Document segment:
══════════
Loading...

Sunday, January 5, 2014

Text Mining: 3. Stemming Text and Building a Term Document Matrix in R


Hello Readers,



In our last post in the Text Mining Series, we talked about converting a Titter tweet list object into a text corpus- a collection of text documents, and we transformed the tweet text to prepare it for analysis. 

However, the tweets corpus is not quite done. We are going to stem the tweets and build a document matrix which will enable us to perform frequent term searches and word associations. So now we will continue where we left off from Text Mining 2. Read Text Mining 4 here.

Start R and let us begin!



Stemming Text



Here we have one more step before we start with the basics of counting word frequencies. Since we are looking at the @nbastats handle, consider the word score. It can exist in many other forms, such as scoring, scored, or scores and so on. When we want to count the number of score terms, we would like all the variations to be counted.

So stemming score and other words will allow us to count different variations as the same term. How is this possible? Stemming will truncate words to their radical form so that score, scoring, scored, or scores will turn into 'scor'. Think of stemming as linguistic normalization. That way different spelling occurrences will appear as the same term, and will be counted towards the term frequency.

In R, load the SnowballC package, along with twitteR, and tm. The SnowballC package will allow us to stem our text of tweets. The tweets corpus data was created in the previous post. 

Load Packages and Tweets Corpus

After creating a copy of the tweets corpus for a reference prior to the stemming changes, we can proceed with the stemming. With the tm_map() function, use the stemDocument transformation. Inspect the documents in the text corpus with the inspect() function.


Stemming and Inspecting the Document

Check the pre-stemmed tweet:


Copy of Tweet 4

See how the 'leaders' and 'entering' in the copy corpus were stemmed to 'leader' and 'enter' in the transformed corpus. Like the function we created with string wrapping for printing tweets from the tweets list in Retrieving Twitter Tweets. Here is the one for printing tweets from a stemmed text corpus:


Print Tweets from Corpus Function

The output for tweets 4 through 9 are shown below.


Tweet Corpus Documents 4 to 9

Next instead of stemming, we will have to implement stem completion. 



Stem Completion



We complete the stems with the objective to reverse the stemming process so that the text looks more 'normal' and readable. By passing the tm_map() the stemCompletion() function, we can complete the stems of the documents in tweets.corpus, with the tweets.corpus.copy as the dictionary. The default option is set to complete the match with the highest frequency term.
══════════
Stored data:
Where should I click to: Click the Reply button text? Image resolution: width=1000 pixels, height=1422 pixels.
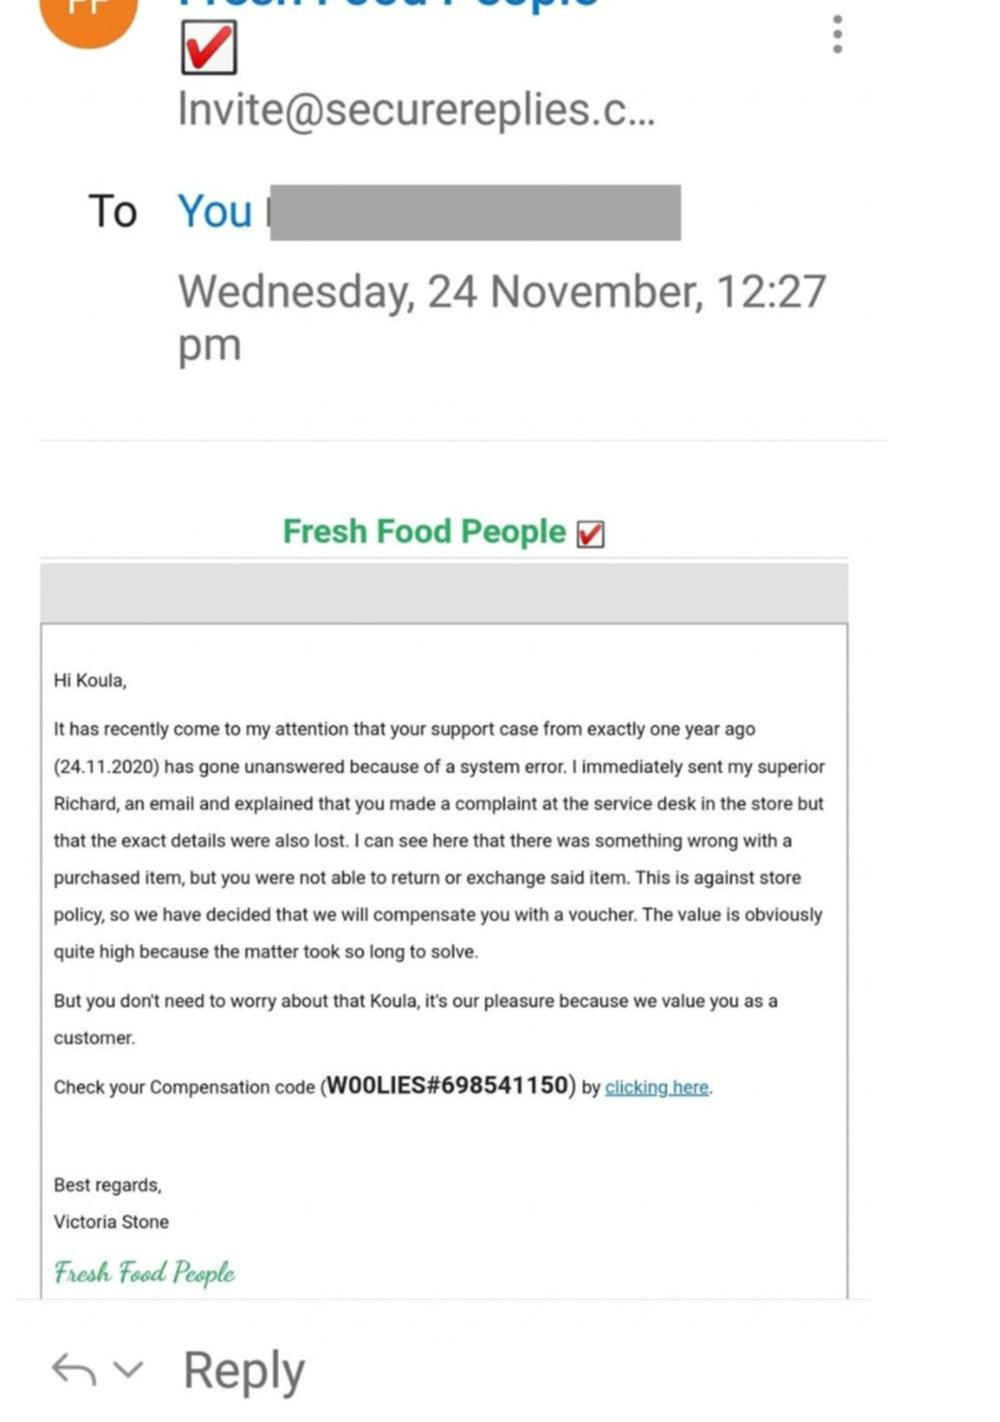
══════════
Directive 1:
Please name every R package that the text mining post says to load.
Directive 2:
Write the next part of the text mining post, starting right after its final sentence.
Nothing in the listing is needed here.

Task answer 1:
SnowballC, twitteR, and tm

Task answer 2:
Stem Completion Function

Then we can call the function to print out the tweets for 4 through 9 again, and the output for before and after stem completion are stacked below:


Text Corpus Stem Completion Comparison

There are several things to note. Starting at the beginning of tweet 4, we can see that 'leader' was replaced with 'leaders', 'enter' with 'entering', 'deandr' with 'deandre' (DeAndre Jordan the center for the Los Angeles Clippers), 'cousin' with 'cousins' (DeMarcus Cousins, the center for the Sacramento Kings).

However, there are some major differences, such as 'carmeloanthoni' being completely omitted after the stem completion (sorry Melo)- although 'kingjam' was replaced with 'kingjames' (congrats LeBron James). 'statist' was completed to 'statistical'. 'millsap' was incorrectly completed to 'millsaps' (correct as Millsap- sorry Paul). Some shorthand was completed as well- 'reb' was completed to 'rebs' for rebounds. Looking at 'effici' it was completed to 'efficient'.

From the last tweet (9), we see that 'd' was completed to 'defrtg' (short for defensive rating), although that it was just a regular 'd' to begin with. The 'okcthund' was completed to a more familiar 'okcthunder' (Oklahoma City Thunder).

So not all completions did a phenomenal job. That is to be expected when we use the default of completing the stemmed matches with the highest frequency in the dictionary, the copy of the corpus.


Building a Term-Document Matrix



Now that we have stemmed and completed our text corpus, we can proceed to build a term-document matrix. Load the
tm and twitteR packages, and continue using the stem completed corpus.


Loading Packages and Text Corpus

In a term document matrix, the terms are the rows and the documents are in the columns. We can also create a document term matrix, and that would simply be the transpose of the term document matrix- the documents are represented by the rows and the terms by the columns. With the
TermDocumentMatrix() function, we can create the term document matrix from our tweet text corpus. See in the output below, that there are 606 terms and 186 documents (tweets).


Using the TermDocumentMatrix() Function

There is also a 98% sparsity, which means that 98% of the entries are 0, so the row term does not exist in a particular document column. We can display the terms by calling the term dimension names. It is quite extensive a only a fraction of the 606 terms is show below.



Terms

Observe some (basketball) recognizable terms such as "careerhigh", " blakegriffin", or "chicagobulls"- but which term had the most occurrences in all the tweet documents? We can figure that out using the apply() function and summing across the rows of the term document.

Most Occurring Term: games, 79 times

We can also tweak the function to show the terms with more than 20 occurrences by passing it through the which() function.


Terms With 20 + Occurrences

See that some of the top terms are "asts" assists, "fg" field goals, "games", "okcthunder" Oklahoma City Thunder, and "ppg" points per game among the various terms.

Let us visualize the term document matrix for specific terms and documents. We can assign the occurrences of the most frequent term, "games" in an index, and the following few terms for specific tweet documents. Again, we will use the
inspect() function to gain snippets of the term document matrix.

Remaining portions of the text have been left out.